> _Exercise details_: Every line below that mentions the word "agent" should be copied out.

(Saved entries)
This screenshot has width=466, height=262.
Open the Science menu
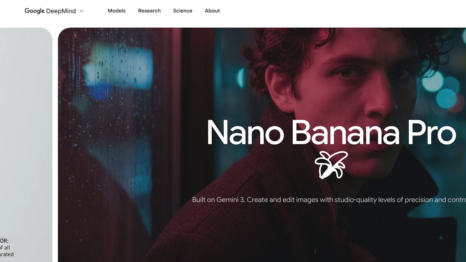coord(183,11)

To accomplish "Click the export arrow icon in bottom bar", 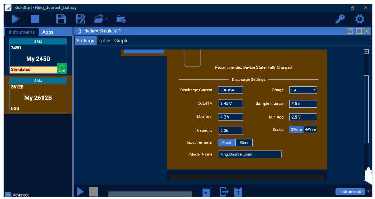I will point(224,192).
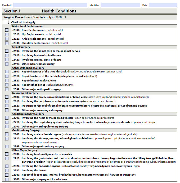Mark J2520 Repair but not replace joints
180x183 pixels.
pos(7,81)
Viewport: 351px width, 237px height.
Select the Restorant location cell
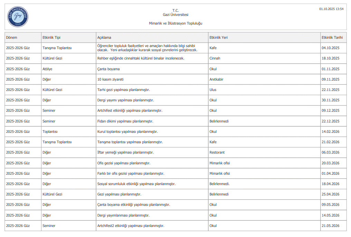217,152
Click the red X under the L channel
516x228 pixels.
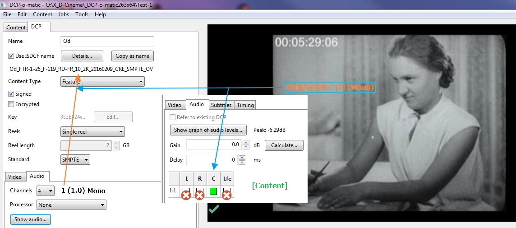point(186,195)
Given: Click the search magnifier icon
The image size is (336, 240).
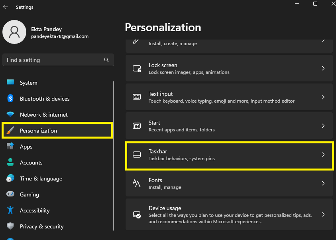Looking at the screenshot, I should [x=106, y=60].
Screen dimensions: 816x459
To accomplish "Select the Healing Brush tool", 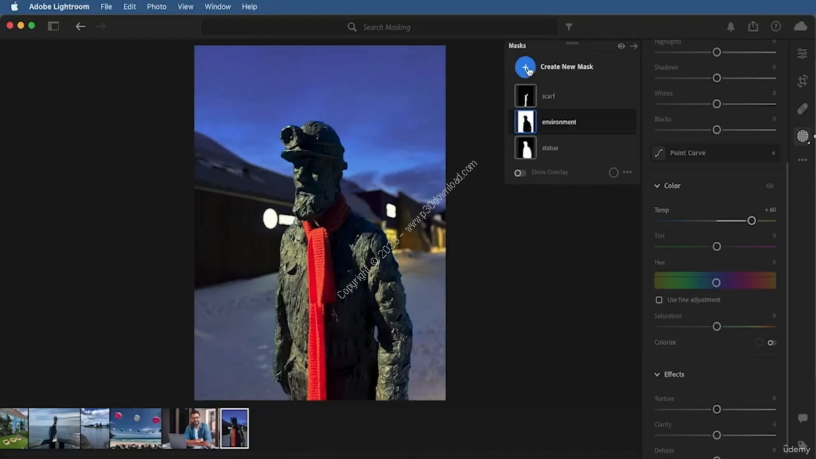I will click(x=802, y=109).
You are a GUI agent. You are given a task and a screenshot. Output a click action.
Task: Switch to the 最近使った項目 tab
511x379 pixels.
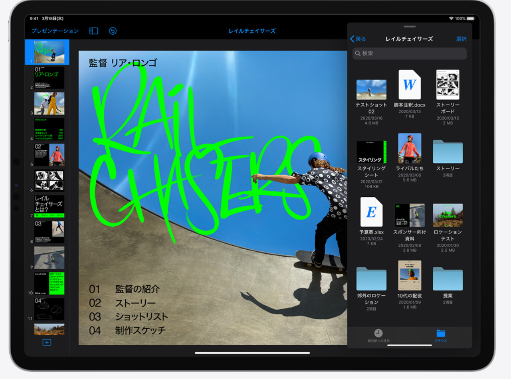click(x=378, y=336)
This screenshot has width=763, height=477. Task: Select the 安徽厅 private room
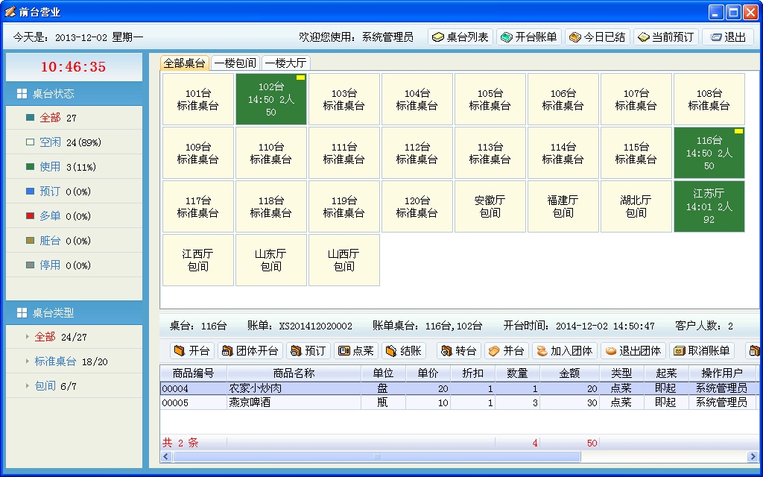[x=490, y=206]
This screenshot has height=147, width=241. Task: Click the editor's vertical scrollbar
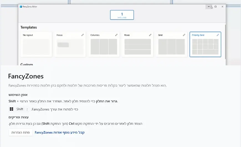click(x=225, y=42)
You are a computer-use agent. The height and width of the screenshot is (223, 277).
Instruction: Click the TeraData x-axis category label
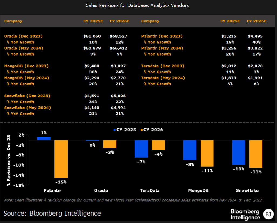[149, 190]
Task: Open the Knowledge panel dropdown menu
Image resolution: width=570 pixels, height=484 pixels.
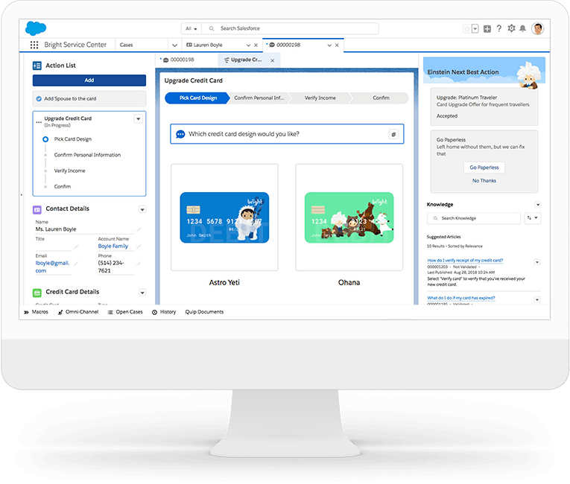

> _Answer box_:
You are a GUI agent. You are given a task and a screenshot. Output a click action.
You are a computer-use agent. The height and width of the screenshot is (223, 277).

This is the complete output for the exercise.